Fact Pattern for Root Cause Analysis
A 75-year-old female is an inpatient in bed #1 of Room 10 on a medical telemetry unit. She has been admitted for pneumonia. She is slightly confused. No family is with her in the hospital at this time. The nurse introduces herself to the patient, asks her if she needs anything right away, and says she will return shortly with the patient’s medications. The nurse also has the patient in the other bed (bed #2) of the same room, the patient’s roommate. The nurse is very busy because of the high patient load on the unit that night shift and due to being short one nurse who called out sick.
The nurse comes in to see the patient in bed #1 again and assess her and give her her medications. After the patient swallows all of the pills and is ready to get settled for the night to go to sleep, the nurse realizes that she just gave, to the patient in bed #1, the medications intended for the patient in bed #2.
1) There should be at least five nurses on the unit on a night shift if the patient beds are full. Contact nursing supervisor ASAP if this is not the case.
2) Each patient’s medications must be dispensed (taken out of the medication machine) and administered (given to the patient) individually. A nurse should not bring medicine to two patients at once.
3) All patient medications must be run through the electronic barcoding medication administration system prior to the patient taking them.
4) Before administering medication, the nurse should check two patient identifiers (name, date of birth, address, etc.). They are usually available in the medical record or on the patient identification band, or a competent patient can tell you too.
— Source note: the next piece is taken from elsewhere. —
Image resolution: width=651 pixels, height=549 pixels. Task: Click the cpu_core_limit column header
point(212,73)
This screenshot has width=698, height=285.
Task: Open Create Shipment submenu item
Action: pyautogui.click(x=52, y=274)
5) All patient medication errors must be reported via the hospital patient safety reporting system.
You are the hospital’s risk management specialist. Please explain what you would do after this medical error, and any order you might do it in. If you choose a specific order of events, explain why. What questions would you ask? What staff would you interview? What policies might you review in detail? Who would you want in the room for a root cause analysis meeting? What else might we need to know to complete a root cause analysis? What might you do to prevent this problem in the future?
Remember, when a patient safety/risk management specialist receives information on an event, it is usually incomplete. Part of the process requires knowing the right questions to ask and who are the right people to be involved.